### Problem to solve
In the data below, find the line with "Instruction: Open the Channel filter dropdown" and the line with "Task: Open the", then restate both and every line between them exactly, minus the pictures.

Source records:

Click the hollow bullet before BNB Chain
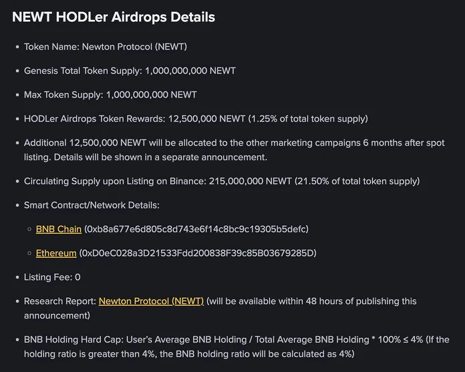 click(29, 229)
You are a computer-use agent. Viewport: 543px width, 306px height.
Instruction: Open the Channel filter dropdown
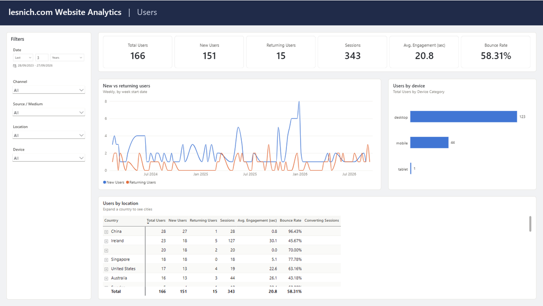point(48,90)
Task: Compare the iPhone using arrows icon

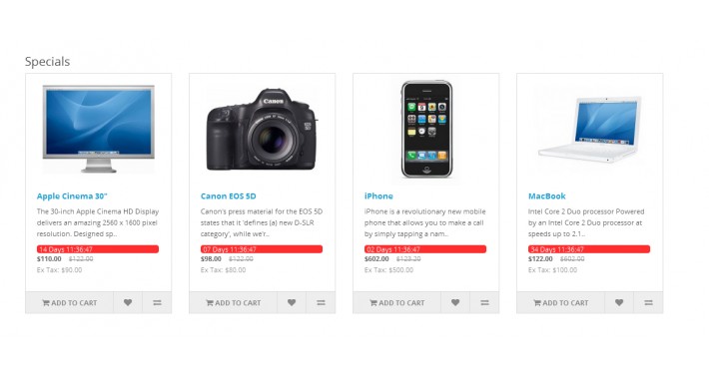Action: [x=484, y=302]
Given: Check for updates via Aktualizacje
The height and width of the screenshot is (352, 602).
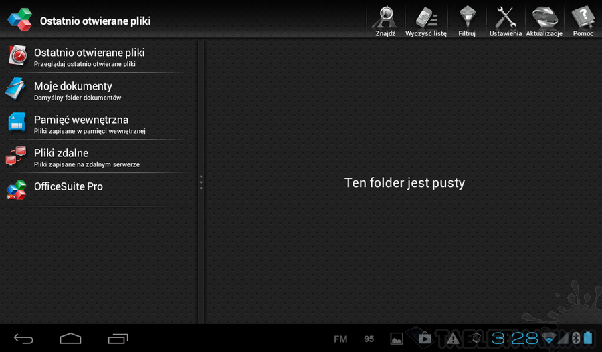Looking at the screenshot, I should click(544, 20).
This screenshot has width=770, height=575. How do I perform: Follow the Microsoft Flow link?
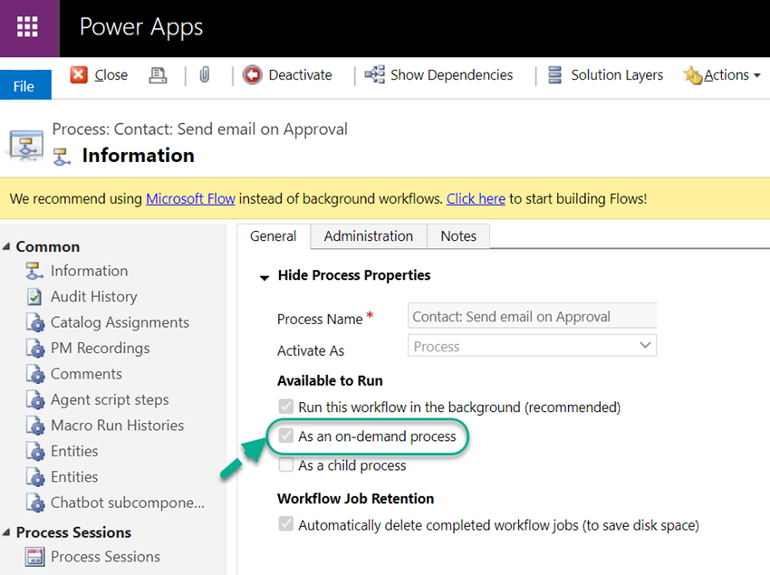coord(190,198)
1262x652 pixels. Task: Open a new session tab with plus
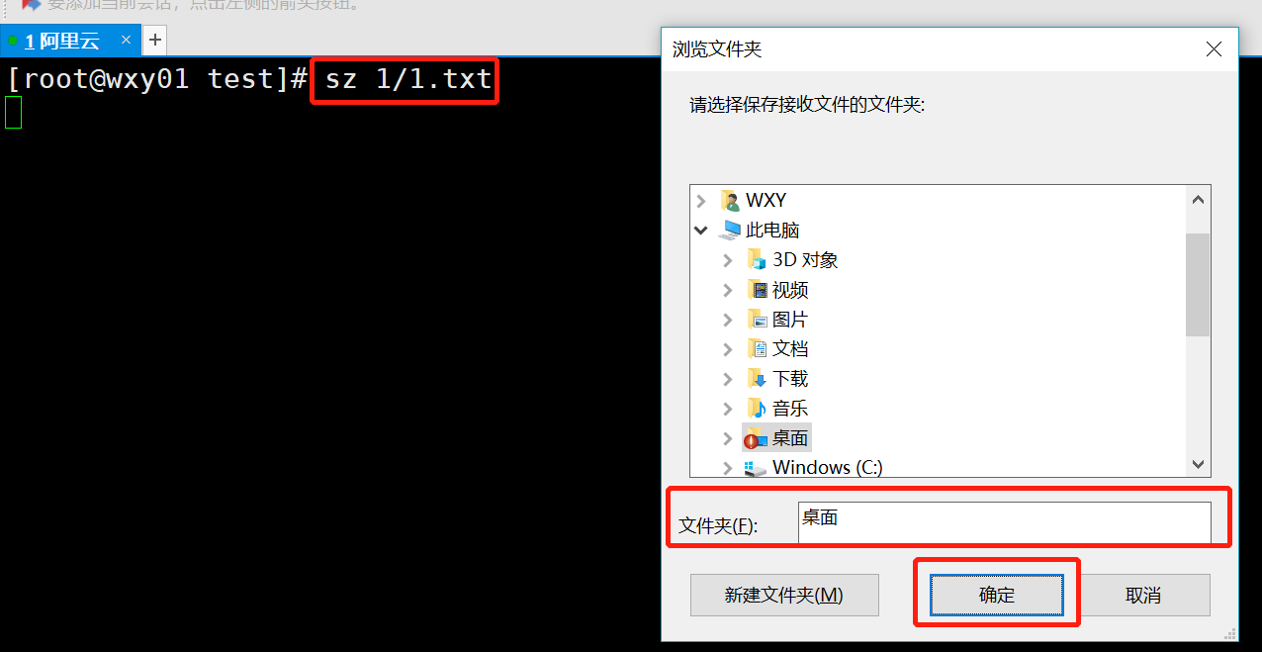[x=155, y=41]
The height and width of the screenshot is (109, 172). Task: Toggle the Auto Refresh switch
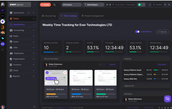pyautogui.click(x=138, y=32)
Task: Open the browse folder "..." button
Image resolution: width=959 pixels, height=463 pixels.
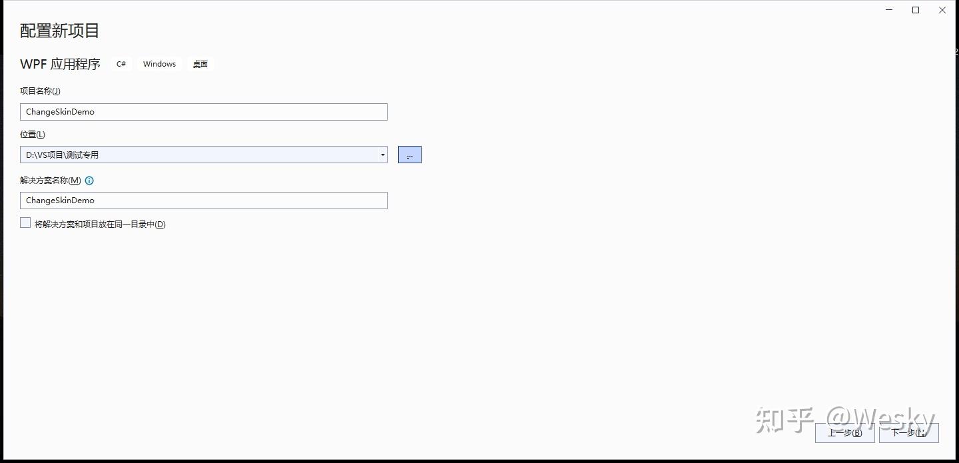Action: click(x=410, y=155)
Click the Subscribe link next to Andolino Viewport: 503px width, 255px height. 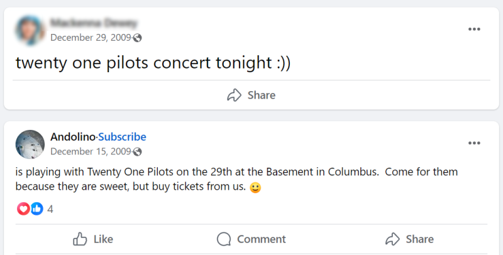pos(122,137)
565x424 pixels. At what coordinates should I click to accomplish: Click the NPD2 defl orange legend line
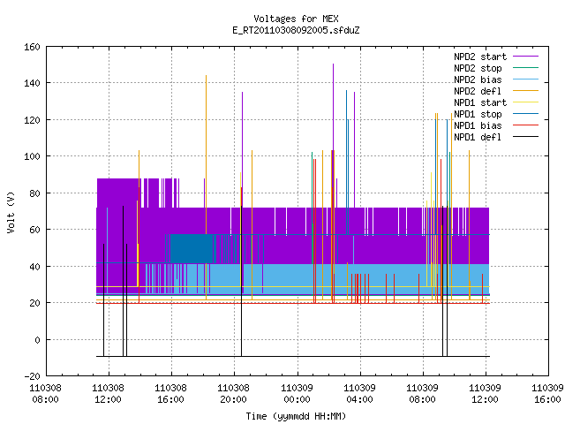(525, 91)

### Response below
Instruction: Open the Channel filter dropdown
point(48,90)
Task: Compare the iPhone using arrows icon

Action: [x=484, y=302]
Given: Check for updates via Aktualizacje
The height and width of the screenshot is (352, 602).
Looking at the screenshot, I should click(544, 20).
This screenshot has width=770, height=575. How do I perform: Follow the Microsoft Flow link?
coord(190,198)
1262x652 pixels. Task: Open a new session tab with plus
[x=155, y=41]
The height and width of the screenshot is (109, 172). Task: Toggle the Auto Refresh switch
pyautogui.click(x=138, y=32)
Task: Open the browse folder "..." button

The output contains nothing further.